Oleh: Jupri, S.H
Pemerhati Tindak Pidana Korupsi,
Dosen Ilmu Hukum Universitas Ichsan Gorontalo
Tertangkap tanganya Akil Mochtar memberikan “pembenaran” atas opini Refly Harun berjudul “MK Masih Bersih?”, dimuat di harian nasional tiga tahun silam. Saat itu ia menegaskan tentang adanya makelar perkara di gedung Mahkamah Konstitusi. Walaupun hasil Tim Investigasi Internal Mahkamah Konstitusi yang dipimpin Refly sendiri, tidak mampu membuktikan apa yang dituduhkan
Seiring pemeriksaan tersangka korupsi Akil, lagi-lagi penyidik KPK menemukan barang haram jenis ganja saat melakukan penggeledahan di ruang ketua MK. Tentu melihat kondisi ini, kita sangat prihatin. Lembaga penjaga konstitusi sudah jauh keluar dari rel, menyimpang dari cita awal pembentukan. Ataukah mungkin sang pilar penegak konstitusi lupa akan sejarah lahir dan khitta Mahkamah Konstitusi?
Khitta MK
Berbicara mengenai kewenangan pengujian Undang-Undang dengan Undang-Undang Dasar muncul pertama kali di Amerika Serikat melalui putusan Mahkamah Agung AS dalam perkara “Marbury versus Madison”. Hakim Agung Jhon Marshall (1803) menyatakan bahwa pengadilan berwenang membatalkan undang-undang yang bertentangan dengan konstitusi. Kasus itu menjadi preseden yang kemudian berpengaruh luas terhadap pemikiran dan praktik hukum di banyak negara.

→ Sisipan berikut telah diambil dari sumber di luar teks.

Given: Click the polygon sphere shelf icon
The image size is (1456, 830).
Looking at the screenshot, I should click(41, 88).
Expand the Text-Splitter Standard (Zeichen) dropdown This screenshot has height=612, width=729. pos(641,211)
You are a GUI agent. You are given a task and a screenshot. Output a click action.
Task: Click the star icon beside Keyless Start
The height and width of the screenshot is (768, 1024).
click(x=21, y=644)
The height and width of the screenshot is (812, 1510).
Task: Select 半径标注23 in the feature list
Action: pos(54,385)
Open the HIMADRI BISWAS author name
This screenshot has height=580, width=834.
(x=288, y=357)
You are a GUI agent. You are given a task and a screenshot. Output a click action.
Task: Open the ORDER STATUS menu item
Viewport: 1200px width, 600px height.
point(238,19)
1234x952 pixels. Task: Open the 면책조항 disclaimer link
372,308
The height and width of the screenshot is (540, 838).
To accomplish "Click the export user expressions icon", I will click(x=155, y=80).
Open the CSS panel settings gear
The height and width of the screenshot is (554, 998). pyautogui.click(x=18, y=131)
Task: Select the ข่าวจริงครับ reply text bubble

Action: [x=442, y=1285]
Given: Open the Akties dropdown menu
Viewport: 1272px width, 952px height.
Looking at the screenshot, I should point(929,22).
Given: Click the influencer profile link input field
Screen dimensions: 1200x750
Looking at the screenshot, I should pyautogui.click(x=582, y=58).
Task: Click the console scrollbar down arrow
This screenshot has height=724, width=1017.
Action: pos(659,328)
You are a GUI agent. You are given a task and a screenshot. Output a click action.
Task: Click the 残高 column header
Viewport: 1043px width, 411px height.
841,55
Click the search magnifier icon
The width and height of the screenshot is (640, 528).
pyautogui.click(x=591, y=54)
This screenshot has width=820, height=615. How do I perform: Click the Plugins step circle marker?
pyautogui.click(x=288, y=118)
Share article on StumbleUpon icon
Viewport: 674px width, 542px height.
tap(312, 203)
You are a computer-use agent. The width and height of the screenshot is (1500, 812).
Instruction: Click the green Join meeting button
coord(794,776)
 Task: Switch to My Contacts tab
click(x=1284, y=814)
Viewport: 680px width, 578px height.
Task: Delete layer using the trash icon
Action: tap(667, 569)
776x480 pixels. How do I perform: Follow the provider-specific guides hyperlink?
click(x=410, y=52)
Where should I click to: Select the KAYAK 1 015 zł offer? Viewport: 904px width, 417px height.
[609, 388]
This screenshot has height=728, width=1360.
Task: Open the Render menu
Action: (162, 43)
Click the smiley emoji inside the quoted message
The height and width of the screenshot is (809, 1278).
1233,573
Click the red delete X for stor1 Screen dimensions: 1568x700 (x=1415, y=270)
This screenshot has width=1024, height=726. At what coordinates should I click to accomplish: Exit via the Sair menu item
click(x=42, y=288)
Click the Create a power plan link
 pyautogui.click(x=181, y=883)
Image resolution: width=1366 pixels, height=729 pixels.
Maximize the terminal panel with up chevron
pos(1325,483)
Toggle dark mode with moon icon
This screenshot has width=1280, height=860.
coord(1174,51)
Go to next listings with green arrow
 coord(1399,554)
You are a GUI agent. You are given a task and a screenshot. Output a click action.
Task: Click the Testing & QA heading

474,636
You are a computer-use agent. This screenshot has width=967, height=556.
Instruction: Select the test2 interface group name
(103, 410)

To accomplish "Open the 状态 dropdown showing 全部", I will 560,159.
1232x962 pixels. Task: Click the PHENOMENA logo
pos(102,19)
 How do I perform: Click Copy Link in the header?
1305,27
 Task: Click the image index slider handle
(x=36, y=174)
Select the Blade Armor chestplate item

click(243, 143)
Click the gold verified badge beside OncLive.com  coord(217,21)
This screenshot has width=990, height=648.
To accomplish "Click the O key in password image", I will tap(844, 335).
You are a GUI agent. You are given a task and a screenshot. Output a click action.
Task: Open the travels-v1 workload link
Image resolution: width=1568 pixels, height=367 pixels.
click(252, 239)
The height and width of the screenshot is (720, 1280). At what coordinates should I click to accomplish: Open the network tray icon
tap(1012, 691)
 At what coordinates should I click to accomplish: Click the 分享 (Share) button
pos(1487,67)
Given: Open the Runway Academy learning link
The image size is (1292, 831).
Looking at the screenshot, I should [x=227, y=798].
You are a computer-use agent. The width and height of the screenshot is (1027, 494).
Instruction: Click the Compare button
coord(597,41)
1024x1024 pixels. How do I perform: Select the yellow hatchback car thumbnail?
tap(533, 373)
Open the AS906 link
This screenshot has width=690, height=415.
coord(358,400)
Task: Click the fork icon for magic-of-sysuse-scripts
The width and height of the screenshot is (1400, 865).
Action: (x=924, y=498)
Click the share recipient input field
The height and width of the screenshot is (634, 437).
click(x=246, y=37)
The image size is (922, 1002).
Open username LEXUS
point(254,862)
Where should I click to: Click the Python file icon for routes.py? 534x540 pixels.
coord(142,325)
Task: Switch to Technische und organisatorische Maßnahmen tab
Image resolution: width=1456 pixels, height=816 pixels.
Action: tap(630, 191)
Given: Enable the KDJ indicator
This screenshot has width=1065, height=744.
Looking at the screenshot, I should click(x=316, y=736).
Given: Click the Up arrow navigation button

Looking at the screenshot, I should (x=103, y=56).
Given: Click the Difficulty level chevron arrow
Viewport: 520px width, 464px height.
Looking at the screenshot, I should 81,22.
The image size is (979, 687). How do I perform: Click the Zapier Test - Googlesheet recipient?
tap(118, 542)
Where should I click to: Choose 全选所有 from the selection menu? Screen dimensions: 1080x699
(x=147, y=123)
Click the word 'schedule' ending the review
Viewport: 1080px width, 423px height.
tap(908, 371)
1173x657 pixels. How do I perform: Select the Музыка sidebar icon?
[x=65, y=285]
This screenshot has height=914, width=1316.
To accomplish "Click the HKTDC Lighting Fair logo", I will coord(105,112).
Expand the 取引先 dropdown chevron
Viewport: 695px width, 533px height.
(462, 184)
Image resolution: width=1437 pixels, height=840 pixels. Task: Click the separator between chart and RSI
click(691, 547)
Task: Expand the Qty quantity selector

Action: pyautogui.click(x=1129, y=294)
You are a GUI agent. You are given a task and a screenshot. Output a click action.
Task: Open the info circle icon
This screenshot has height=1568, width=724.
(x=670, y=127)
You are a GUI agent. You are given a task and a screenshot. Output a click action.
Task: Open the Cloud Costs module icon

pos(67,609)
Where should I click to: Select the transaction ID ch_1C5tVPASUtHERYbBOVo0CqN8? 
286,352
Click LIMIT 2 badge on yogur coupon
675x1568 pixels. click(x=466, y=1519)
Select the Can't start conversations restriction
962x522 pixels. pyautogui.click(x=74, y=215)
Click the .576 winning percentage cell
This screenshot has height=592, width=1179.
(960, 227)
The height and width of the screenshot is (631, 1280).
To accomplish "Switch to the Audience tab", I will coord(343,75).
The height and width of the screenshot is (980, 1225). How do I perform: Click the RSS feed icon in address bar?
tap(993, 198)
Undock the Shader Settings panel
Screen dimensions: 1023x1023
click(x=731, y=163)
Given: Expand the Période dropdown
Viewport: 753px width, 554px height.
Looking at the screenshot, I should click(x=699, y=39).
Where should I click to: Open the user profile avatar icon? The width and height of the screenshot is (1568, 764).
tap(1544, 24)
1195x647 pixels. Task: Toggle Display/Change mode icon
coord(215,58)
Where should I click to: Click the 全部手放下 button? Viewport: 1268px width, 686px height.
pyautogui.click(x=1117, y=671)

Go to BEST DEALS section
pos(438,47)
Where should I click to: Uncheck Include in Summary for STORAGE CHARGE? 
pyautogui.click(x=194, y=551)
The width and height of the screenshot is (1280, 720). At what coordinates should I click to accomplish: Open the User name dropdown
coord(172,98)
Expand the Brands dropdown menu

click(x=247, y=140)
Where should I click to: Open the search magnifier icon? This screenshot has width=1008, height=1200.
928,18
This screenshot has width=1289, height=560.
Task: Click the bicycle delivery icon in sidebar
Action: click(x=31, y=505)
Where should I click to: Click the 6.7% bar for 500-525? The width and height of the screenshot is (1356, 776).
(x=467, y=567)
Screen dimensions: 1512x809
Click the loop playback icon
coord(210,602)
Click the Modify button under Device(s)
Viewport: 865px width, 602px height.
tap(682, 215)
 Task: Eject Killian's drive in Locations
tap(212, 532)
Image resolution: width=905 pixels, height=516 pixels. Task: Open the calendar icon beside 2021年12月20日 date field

Hans Kelsen (1881-1973) seorang pakar konstitusi dan Guru Besar Hukum Publik dan Administrasi University of Vienna, pertama kali memperkenalkan Mahkamah Konstitusi sebagai lembaga. Kelsen menegaskan bahwa pelaksaan aturan konstitusional tentang legislasi dapat secara efektif dijamin hanya jika suatu organ selain badan legislatif diberikan tugas untuk menguji apakah suatu produk hukum itu konstitusional atau tidak, dan tidak memberlakukannya jika menurut organ ini produk badan legislative tersebut tidak konstitsional. Guna kepentingan tersebut maka perlu dibentuk organ pengadilan khusus berupa constitutional court/MK.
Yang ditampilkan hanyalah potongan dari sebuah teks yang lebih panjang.